Quick one-shot file/directory sharing over HTTP. Optionally piggybacks on SSH reverse-tunneling so the URL is reachable from outside.

usm share ./build.tar.gz                       # localhost only
usm share ./reports --port 8000 --bind 0.0.0.0 # LAN
usm share file.zip --tunnel user@bastion       # also expose on bastion
usm share dir --tunnel user@host:9000          # pin the remote port

What it does

  1. Starts http.server.SimpleHTTPRequestHandler rooted at the file's parent directory (or the directory itself if you point at a dir). Random free port unless you pass --port.
  2. Prints the local URL — and the SHA-256 of the file if it's < 50 MiB.
  3. If --tunnel <ssh-target> is given, additionally spawns ssh -R RPORT:localhost:LPORT <ssh-target> so anyone with shell access on that host can curl http://localhost:RPORT/.... Pass host:port to pin the remote port, or just host to pick one at random.
  4. Ctrl-C cleans up both the HTTP server and the tunnel.

When to use it

  • "Hey, can you grab this build artifact from my VM right now?"
  • Sharing a log/report inside a small dev team that already has SSH access to a common bastion.

When NOT to use it

  • Public-internet file distribution. There's no auth, no rate limiting, no HTTPS termination.

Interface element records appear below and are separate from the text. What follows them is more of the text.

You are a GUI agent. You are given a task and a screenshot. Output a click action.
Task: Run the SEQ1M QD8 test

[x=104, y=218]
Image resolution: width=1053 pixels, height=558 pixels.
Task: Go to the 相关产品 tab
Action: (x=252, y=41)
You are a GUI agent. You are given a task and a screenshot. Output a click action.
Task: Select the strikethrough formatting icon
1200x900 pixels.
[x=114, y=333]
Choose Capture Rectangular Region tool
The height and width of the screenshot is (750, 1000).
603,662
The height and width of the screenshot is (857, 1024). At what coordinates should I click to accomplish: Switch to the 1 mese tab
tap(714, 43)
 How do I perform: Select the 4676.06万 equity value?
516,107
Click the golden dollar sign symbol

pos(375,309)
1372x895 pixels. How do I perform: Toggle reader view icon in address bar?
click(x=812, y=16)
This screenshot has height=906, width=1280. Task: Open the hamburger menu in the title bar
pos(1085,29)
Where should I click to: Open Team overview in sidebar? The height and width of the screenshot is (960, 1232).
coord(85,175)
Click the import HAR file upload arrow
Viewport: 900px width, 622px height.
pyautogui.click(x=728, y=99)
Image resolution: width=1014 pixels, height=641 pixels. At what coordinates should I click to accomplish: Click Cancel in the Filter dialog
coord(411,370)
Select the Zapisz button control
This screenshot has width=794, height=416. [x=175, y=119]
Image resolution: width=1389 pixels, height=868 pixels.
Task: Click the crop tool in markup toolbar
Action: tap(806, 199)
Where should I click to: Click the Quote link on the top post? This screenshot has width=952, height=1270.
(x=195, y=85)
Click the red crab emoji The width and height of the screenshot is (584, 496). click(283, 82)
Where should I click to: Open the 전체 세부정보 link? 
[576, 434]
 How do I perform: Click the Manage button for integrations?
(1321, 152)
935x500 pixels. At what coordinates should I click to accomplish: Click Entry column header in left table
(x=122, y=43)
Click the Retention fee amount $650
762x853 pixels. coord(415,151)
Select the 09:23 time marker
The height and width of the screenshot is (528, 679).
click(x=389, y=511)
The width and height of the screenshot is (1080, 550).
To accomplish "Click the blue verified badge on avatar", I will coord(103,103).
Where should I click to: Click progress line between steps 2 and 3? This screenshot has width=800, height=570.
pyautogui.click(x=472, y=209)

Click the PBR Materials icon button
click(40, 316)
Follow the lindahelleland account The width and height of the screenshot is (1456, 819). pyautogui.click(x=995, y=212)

Use a real file host.
  • Large files / long-lived shares. This is for the "RIGHT NOW" case; for anything persistent, push to blob storage and use a SAS URL.

Remote bind warning

By default, ssh -R binds on the remote host's localhost only — external machines can't reach it. To bind on 0.0.0.0 you'd need GatewayPorts=yes (or clientspecified) in the bastion's sshd_config. usm share doesn't try to be clever here — if you want public exposure, configure the bastion's sshd explicitly. Most of the time, sshing into the bastion and curl localhost:RPORT/file is exactly what you want.